Four hundred brazen pomegranates complemented the two great pillars of Stability and Strength -- Jachin and Boaz -- at the entrance of the Temple. The pomegranate is a very special fruit in the divine imagery: it is the essence of all fruit. It was on the border of the High Priest's robe (Exo 39:24), with the golden bells of salvation and praise. Cut through transversely, the pomegranate has twelve sections, arranged around the center like the camps of the twelve Tribes around the Tabernacle. It is full of white, pearl-like seeds in a red fluid, and seems to represent a multitudinous unity purified in the blood of the Lamb. In the Song of Songs, the Bride is said to have temples like the halves of a pomegranate (Song 4:3; 6:7); the eastern pomegranate is light golden brown with a tinge of pink, and the physical resemblance is striking. Also, the association of the multitudinous Bride with the pomegranate and the Temple is, in itself, a powerful and thought-provoking spiritual image.

Reading 2 - Jer 33:14-16

"In reference to this good time which is near at hand it is written, 'Behold the days come, saith the Lord, that I will perform that good thing which I have promised to the house of Israel, and to the house of Judah. In those days, and at that time, will I cause the Branch of Righteousness to grow up unto David; and he shall execute judgment and righteousness in the land. In those days shall Judah be saved, and Jerusalem shall dwell safely; and this is the name whereby he shall be called, The Lord our Righteousness' (Jer 23:5,6; 33:14-16; Eze 48:35; Isa 24:23).
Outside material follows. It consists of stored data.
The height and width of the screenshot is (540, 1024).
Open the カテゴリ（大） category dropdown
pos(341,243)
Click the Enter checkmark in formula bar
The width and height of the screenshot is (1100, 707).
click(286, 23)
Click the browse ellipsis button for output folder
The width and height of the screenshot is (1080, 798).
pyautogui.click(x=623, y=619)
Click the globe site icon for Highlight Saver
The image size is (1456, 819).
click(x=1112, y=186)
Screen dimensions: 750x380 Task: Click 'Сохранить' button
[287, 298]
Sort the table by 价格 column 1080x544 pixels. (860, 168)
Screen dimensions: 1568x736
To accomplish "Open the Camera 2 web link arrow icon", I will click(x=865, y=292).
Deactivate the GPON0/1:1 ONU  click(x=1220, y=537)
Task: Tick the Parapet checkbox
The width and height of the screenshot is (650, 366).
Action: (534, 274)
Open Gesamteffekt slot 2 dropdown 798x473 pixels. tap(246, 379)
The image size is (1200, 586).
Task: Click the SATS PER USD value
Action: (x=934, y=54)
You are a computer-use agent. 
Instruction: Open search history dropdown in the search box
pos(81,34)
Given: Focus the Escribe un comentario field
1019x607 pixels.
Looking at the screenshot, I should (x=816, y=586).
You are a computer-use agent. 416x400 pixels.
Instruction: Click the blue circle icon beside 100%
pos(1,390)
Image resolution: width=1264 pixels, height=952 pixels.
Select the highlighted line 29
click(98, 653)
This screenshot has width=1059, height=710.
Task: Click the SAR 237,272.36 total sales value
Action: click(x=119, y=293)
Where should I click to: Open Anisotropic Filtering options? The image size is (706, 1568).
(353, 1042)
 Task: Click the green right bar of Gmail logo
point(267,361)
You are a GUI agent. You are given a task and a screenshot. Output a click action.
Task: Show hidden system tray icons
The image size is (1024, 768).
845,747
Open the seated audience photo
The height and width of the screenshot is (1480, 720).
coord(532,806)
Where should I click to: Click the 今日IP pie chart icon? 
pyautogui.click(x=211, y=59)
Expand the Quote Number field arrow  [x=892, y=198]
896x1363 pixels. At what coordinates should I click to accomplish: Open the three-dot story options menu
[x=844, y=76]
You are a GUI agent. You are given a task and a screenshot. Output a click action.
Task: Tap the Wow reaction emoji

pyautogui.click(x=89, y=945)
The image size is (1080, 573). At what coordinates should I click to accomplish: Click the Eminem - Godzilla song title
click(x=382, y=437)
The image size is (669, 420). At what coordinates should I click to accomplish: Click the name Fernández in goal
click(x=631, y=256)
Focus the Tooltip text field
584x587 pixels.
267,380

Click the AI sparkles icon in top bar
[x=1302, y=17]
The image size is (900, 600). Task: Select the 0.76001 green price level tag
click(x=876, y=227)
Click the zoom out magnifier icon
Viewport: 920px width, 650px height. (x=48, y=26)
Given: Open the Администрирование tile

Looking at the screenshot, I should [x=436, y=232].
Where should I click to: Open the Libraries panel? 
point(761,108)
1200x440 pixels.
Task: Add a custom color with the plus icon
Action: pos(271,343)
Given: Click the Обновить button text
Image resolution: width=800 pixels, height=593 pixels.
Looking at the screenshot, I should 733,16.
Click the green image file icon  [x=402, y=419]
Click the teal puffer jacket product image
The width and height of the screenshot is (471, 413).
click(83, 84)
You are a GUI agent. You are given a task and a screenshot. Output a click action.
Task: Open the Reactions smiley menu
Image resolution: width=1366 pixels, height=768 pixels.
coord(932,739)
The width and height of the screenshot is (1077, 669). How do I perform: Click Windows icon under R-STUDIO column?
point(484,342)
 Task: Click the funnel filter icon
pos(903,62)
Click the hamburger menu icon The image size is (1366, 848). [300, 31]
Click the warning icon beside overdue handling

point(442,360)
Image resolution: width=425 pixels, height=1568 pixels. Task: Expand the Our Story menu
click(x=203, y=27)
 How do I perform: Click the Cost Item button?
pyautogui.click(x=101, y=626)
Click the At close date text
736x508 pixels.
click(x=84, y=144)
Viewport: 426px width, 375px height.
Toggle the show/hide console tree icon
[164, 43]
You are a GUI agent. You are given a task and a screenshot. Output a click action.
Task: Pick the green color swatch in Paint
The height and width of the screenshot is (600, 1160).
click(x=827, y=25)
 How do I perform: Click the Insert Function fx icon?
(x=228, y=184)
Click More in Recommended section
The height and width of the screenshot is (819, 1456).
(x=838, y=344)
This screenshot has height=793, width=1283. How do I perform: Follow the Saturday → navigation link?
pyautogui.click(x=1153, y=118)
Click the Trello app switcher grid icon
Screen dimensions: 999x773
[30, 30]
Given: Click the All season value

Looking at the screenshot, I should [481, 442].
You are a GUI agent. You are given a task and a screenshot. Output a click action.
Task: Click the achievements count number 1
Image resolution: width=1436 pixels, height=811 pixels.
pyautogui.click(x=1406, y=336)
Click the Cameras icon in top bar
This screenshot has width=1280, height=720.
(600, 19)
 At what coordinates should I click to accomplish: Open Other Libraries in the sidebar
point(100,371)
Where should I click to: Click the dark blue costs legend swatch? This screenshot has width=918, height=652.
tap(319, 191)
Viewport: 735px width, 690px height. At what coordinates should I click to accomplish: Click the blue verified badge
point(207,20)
The Kingdom of God, then, has existed once, but, for the present, exists 'no more' [Eze 21:25-27]. It existed from the fourteenth to the twenty-eighth generation [Mat 1:17], a period of rather more than a thousand years; but it has been extinct upwards of two thousand five hundred years -- a time so long that the promise of its restoration has become a mere fable, or speculation, in the estimation of the world! But the believer in the gospel of this kingdom rejoices in the sure and certain hope of its restitution, and glorious and triumphant existence for a thousand years, at the expiration of which kingdoms on earth will be no more, but God will be all and in all" (John Thomas, "Elpis Israel").

Reading 3 - Mar 7:32-35

"There some people brought to him a man who was deaf and could hardly talk, and they begged him to place his hand on the man. After HE TOOK HIM ASIDE, away from the crowd, Jesus put his fingers into the man's ears. Then he spit and touched the man's tongue. He looked up to heaven and with a deep sigh said to him, 'Ephathah', which means, 'Be opened.' At this, the man's ears were opened, his tongue was loosened and he began to speak plainly" (Mar 7:32-35).

As with so many works of Christ, this miracle has features which give cause for reflection. We notice that Jesus drew the man away from the crowds that he might heal him. The reason was probably to take him from influences which would distract his attention during this supreme preparation of faith.

"Alone with Jesus he could concentrate upon him, and understand the meaning of every gesture he made. There are times when such a process is necessary for the spiritual healing of those who follow."

"The Lord God has given His Son the tongue of the learned that he might speak a word in season to him that is weary. Sometimes our ears are dull of hearing, and when they are we usually find that we have also an impediment in our speech. To take us away from the multitude to the isolation of a sick bed, or into that mental detachment which comes from solitude, is perhaps the only way towards healing which will give us ears to hear the joyful sound of his Gospel, and voice to speak forth his praise" (Melva Purkis, "A Life of Jesus" 204).